— Start Available data —
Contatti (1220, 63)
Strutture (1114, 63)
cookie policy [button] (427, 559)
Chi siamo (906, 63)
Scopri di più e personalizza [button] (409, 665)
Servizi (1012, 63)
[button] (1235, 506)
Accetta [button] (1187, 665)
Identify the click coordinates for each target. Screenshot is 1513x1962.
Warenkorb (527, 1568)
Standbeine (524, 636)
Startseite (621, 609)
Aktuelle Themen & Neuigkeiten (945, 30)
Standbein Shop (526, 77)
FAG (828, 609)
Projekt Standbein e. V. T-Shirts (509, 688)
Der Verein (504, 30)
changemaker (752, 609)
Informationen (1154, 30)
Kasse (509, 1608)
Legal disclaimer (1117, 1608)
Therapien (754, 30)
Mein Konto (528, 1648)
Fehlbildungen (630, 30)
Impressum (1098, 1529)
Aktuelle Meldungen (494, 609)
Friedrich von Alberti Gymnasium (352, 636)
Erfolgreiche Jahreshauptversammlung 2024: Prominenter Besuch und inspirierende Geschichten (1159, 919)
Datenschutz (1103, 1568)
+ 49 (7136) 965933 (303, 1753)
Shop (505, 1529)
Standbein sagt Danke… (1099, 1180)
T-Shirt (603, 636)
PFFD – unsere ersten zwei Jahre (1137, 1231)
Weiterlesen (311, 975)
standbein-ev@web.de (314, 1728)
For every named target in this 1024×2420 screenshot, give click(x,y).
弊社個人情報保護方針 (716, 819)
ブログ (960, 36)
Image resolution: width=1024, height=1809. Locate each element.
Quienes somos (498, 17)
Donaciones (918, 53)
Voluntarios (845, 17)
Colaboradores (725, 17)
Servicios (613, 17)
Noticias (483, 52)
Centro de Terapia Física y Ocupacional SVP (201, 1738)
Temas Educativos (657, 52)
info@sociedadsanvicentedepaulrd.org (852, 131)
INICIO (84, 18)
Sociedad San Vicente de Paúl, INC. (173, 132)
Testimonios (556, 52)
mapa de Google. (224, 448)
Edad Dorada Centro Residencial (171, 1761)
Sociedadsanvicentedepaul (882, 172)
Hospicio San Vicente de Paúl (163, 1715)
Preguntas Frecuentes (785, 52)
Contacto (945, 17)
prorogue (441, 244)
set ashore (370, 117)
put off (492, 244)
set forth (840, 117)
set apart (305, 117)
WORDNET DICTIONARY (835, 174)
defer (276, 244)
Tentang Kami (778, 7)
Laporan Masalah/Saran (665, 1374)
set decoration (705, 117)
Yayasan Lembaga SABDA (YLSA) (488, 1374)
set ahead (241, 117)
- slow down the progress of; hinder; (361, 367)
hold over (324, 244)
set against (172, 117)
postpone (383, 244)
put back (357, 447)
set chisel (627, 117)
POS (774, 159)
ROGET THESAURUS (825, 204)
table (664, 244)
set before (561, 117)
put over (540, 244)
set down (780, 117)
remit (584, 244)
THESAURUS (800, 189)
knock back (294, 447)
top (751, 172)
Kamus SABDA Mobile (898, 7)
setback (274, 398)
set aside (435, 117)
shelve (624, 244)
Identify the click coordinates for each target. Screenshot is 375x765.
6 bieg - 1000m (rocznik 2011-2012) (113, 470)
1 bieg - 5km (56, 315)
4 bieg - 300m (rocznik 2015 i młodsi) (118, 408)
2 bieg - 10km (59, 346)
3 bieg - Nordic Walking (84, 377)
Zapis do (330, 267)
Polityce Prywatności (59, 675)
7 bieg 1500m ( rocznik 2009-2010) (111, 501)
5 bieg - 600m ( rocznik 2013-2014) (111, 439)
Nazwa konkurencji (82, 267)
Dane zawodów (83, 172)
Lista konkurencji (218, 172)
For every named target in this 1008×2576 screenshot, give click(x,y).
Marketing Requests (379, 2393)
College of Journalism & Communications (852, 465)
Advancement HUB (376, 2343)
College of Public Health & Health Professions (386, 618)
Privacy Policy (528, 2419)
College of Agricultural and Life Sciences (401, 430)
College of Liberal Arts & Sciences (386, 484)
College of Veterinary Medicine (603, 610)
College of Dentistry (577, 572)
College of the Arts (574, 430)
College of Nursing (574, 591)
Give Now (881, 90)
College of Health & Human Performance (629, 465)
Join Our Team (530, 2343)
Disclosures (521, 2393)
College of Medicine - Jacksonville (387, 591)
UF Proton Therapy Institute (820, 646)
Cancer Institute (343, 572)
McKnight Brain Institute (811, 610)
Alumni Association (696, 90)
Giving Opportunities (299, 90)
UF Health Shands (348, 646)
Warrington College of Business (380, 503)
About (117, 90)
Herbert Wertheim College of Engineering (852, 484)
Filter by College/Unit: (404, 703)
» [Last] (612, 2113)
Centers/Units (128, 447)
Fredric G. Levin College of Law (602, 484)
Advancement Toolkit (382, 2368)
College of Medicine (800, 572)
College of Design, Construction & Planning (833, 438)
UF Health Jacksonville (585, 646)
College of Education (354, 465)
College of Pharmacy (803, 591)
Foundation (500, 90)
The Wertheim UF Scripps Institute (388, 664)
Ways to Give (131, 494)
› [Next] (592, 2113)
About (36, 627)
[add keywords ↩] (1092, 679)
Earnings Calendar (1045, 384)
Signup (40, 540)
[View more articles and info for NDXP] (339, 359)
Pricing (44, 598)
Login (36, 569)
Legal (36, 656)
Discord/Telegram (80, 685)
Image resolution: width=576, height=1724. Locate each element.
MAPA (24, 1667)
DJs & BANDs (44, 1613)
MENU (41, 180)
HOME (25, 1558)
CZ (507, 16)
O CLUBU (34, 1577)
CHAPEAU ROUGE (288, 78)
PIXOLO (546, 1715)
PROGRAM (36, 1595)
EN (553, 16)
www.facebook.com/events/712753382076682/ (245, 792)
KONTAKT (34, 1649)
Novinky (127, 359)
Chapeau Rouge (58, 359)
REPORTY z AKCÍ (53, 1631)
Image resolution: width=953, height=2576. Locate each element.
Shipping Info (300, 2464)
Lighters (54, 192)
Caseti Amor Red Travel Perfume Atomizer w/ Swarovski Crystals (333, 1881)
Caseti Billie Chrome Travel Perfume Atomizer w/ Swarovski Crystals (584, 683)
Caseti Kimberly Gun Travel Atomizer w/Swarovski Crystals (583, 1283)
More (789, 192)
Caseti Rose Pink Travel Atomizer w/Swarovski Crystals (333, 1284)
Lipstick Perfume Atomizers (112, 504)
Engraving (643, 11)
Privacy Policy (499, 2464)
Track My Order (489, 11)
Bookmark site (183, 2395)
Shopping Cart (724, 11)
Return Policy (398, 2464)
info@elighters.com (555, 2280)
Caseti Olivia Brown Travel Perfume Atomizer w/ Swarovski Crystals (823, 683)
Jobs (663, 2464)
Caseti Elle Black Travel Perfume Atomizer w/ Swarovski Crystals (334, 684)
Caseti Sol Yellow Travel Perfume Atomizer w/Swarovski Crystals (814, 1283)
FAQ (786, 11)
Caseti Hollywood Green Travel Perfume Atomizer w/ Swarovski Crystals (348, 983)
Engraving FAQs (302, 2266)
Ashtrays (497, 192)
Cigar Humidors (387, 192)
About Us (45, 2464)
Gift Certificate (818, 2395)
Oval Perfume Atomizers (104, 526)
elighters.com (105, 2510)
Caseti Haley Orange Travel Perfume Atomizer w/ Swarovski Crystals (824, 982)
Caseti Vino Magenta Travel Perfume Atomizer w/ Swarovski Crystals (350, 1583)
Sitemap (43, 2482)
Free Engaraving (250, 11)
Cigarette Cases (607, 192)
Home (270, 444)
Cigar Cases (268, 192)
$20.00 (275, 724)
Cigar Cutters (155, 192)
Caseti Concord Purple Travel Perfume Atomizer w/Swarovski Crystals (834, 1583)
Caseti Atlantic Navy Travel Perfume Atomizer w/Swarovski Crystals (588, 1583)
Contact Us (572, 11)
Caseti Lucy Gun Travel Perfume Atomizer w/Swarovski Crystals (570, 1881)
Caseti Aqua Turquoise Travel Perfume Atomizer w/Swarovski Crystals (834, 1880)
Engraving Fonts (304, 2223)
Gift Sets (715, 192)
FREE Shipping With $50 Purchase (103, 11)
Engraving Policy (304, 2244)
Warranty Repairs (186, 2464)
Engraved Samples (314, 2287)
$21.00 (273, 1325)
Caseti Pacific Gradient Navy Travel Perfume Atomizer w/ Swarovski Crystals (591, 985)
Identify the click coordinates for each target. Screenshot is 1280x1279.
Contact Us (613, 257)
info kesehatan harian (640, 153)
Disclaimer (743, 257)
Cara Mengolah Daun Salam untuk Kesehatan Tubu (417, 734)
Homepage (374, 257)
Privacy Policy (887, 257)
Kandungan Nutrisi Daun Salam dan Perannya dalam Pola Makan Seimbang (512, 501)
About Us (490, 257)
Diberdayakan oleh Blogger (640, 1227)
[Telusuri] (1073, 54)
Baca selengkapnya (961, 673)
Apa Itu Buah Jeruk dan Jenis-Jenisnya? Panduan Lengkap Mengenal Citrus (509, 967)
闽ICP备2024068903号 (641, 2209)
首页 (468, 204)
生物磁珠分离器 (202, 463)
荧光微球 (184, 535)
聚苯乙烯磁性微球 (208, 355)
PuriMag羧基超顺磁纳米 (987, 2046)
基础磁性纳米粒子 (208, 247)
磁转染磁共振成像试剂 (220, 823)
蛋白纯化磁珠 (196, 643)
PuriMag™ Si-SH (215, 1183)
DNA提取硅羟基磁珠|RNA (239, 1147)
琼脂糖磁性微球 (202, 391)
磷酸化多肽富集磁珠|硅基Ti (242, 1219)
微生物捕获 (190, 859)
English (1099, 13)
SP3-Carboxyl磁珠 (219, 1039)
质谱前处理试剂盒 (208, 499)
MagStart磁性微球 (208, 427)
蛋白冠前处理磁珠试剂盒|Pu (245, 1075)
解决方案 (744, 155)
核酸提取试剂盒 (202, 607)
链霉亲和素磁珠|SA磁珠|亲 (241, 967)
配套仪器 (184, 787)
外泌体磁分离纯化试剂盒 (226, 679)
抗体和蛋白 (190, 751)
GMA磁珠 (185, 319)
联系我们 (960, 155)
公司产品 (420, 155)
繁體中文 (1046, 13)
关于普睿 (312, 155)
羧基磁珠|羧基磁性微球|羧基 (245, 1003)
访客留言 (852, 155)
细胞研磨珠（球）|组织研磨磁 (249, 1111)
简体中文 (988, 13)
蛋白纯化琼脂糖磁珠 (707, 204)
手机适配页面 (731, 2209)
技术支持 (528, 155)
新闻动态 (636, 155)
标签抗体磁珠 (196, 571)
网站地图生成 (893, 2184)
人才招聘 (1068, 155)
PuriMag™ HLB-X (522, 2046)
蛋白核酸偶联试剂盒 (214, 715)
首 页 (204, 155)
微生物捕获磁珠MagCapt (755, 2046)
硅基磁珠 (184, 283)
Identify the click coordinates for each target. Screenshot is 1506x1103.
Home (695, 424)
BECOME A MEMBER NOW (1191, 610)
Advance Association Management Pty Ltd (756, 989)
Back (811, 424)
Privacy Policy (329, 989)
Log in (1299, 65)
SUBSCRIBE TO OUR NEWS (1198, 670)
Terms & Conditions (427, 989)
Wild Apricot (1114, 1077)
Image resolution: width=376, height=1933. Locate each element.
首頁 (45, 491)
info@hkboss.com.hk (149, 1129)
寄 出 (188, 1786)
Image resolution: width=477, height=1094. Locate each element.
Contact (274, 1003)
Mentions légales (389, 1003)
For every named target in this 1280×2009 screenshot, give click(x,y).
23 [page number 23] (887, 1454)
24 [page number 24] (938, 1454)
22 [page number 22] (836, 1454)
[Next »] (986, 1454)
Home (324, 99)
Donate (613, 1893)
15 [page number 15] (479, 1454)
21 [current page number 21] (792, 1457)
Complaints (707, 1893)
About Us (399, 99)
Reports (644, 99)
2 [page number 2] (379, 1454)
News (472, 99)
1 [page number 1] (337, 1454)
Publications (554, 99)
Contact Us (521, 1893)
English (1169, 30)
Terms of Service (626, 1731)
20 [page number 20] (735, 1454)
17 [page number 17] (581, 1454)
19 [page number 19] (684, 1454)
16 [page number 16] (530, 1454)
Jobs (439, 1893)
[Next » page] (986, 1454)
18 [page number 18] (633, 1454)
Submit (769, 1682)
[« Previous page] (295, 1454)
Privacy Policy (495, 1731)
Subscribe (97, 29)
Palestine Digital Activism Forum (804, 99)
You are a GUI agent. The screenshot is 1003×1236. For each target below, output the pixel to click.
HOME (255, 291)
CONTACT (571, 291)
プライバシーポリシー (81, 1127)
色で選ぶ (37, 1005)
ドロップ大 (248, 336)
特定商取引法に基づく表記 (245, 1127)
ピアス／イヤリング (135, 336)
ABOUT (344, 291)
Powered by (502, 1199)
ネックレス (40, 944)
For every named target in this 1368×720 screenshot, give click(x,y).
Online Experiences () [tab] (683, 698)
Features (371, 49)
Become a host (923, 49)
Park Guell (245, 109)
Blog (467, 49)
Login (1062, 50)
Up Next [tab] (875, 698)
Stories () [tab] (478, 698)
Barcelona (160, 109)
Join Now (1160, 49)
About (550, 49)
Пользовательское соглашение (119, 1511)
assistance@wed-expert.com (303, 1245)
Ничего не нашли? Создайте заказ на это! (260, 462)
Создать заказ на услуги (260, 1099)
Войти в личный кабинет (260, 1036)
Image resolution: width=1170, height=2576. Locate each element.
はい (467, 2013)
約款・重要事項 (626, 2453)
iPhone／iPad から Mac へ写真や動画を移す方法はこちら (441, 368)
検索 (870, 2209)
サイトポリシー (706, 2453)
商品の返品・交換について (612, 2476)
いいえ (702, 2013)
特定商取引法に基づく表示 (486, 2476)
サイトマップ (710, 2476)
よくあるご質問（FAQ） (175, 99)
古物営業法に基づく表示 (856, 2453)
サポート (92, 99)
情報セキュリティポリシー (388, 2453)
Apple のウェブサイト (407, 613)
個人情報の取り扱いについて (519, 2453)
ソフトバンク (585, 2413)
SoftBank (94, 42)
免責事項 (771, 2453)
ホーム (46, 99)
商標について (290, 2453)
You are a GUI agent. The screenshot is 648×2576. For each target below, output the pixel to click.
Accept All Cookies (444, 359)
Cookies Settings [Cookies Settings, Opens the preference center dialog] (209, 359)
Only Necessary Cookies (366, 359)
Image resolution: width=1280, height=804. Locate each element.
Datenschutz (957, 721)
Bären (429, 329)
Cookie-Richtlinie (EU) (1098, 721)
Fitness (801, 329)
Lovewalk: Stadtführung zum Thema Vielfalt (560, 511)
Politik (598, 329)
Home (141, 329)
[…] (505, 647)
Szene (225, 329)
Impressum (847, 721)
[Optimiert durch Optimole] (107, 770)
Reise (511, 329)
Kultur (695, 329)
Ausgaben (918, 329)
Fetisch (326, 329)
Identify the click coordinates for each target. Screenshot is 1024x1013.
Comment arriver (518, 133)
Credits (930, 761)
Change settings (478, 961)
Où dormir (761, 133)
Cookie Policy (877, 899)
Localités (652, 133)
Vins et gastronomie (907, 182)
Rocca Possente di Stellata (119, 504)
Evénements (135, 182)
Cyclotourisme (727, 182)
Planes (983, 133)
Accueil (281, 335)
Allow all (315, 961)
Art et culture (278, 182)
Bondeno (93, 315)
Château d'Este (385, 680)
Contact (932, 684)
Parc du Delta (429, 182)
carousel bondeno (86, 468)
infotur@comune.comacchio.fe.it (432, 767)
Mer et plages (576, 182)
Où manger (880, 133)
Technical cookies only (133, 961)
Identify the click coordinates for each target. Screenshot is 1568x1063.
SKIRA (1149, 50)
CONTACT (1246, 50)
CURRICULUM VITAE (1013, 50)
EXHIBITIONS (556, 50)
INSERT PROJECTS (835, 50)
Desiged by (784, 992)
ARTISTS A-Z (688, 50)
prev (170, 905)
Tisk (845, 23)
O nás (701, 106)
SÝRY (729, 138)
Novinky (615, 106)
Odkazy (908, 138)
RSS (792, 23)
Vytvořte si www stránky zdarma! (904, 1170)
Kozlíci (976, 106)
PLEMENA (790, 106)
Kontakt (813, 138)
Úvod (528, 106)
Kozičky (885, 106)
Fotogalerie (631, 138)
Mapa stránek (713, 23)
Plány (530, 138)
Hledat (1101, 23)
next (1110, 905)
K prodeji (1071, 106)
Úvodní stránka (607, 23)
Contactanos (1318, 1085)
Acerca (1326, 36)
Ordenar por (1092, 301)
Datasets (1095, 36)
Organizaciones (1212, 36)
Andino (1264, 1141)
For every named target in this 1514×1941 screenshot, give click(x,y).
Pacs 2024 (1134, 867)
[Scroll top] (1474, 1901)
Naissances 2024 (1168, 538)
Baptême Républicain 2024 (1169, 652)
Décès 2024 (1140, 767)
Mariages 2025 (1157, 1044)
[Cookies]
— End Available data —
» **Problem**: Render the entries from the line with "Mein Konto (528, 1648)" up to and including the line with "T-Shirt (603, 636)" as a Markdown table with the columns No. and Entry. Number each row and leave out blank lines.

» **Response to the exercise**:
| No. | Entry |
|---|---|
| 1 | Mein Konto (528, 1648) |
| 2 | Fehlbildungen (630, 30) |
| 3 | Impressum (1098, 1529) |
| 4 | Aktuelle Meldungen (494, 609) |
| 5 | Friedrich von Alberti Gymnasium (352, 636) |
| 6 | Erfolgreiche Jahreshauptversammlung 2024: Prominenter Besuch und inspirierende Geschichten (1159, 919) |
| 7 | Datenschutz (1103, 1568) |
| 8 | + 49 (7136) 965933 (303, 1753) |
| 9 | Shop (505, 1529) |
| 10 | Standbein sagt Danke… (1099, 1180) |
| 11 | T-Shirt (603, 636) |